Here's the latest: Caleb is tiny.  I mean, TINY.  He weighed 6 lbs. 11 oz. when he was born.  He currently only weighs 5 lbs. 14 oz.  He lost a lot of weight during the time of his surgery and recovery, because he didn't eat for almost a week.  Now that he's finally eating, they expect him to start making up for lost time and gaining weight soon.  One thing about heart babies is they usually have no energy to eat for weeks after surgery.  When we were transferred back to the NICU, the docs and nurses all told us to expect him not to eat on his own for a while.  In fact, a feeding tube was already ordered.  However, I asked if we could just give him a shot, and lo and behold, he scarfed down a bottle.  Since then, he has picked breastfeeding right back up (a near miracle) and never misses a meal.  To you, this may seem like no big deal, but believe me, for his condition it is HUGE.  There is another heart baby up here who had surgery three weeks ago and still is on a feeding tube.  The fact that Caleb has not needed that is incredibly encouraging.  We don't want to get our hopes up too much, but the doctors think if he continues to eat this well, we could go home on Friday.  !!!!!  Of course, we're holding that loosely, but OH MY GOSH!!!  I can't even imagine how good it will be to walk into my own home, with my husband and both my boys all there together.  It almost seems too good to be true.

There's an update.  I have more to write about, things I have been thinking about lately... but for now, I've got to go feed my baby boy.  My little fighter boy.  :)

Wednesday, February 9, 2011

Off the ventilator: part 2

After 3 more days on the ventilator, Caleb is tube free!  He's still got a few wires connected to the high-tech stickers that monitor breathing, heart rate, and oxygen levels.  There's also a nasal cannula pushing oxygen straight up both nostrils... other than that, tube free!

He's going to have a lifelong phobias to stickers and straws/tubes.
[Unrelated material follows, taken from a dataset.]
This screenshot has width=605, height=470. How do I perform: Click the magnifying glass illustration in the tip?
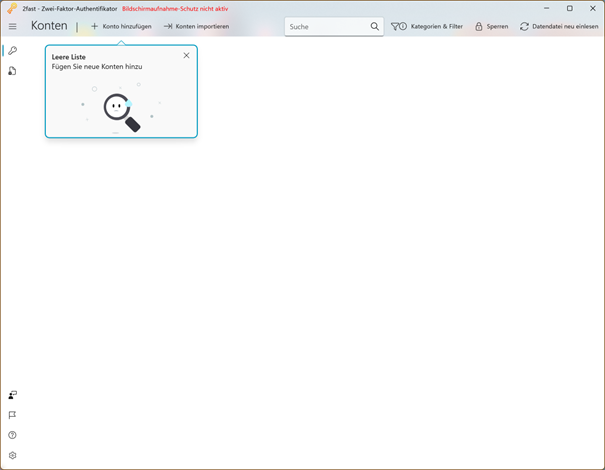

After Caleb failed the first extubation in the early AM on Sunday, the PICU doctor decided to keep him on the ventilator for a few days.  We gave it a second shot today at noon.  Now Katie and I are fighting a battle with our collective nerves.  I've felt all day like Caleb successfully breathing on his own is too good to be true.  It's been a constant battle with our minds to overcome our emotions.

Nine hours in, Caleb continues breathing well off of the ventilator.  People who know tell me that the goal is for him to make it 24 without the ventilator.  Please pray for Caleb and for us over the next 14 hours.  Also, please pray for our new friend Laura and Lawrie, her baby boy.  (I hope I spelled his name right, Laura).  Lawrie came off his vent today too.  Pray for her nerves and for Lawrie to persevere and breathe like a warrior.

Caleb loved to spend time on his belly (pre-extubation).  How 'bout them socks?

Caleb this afternoon (post-extubation).  Note: manly scar.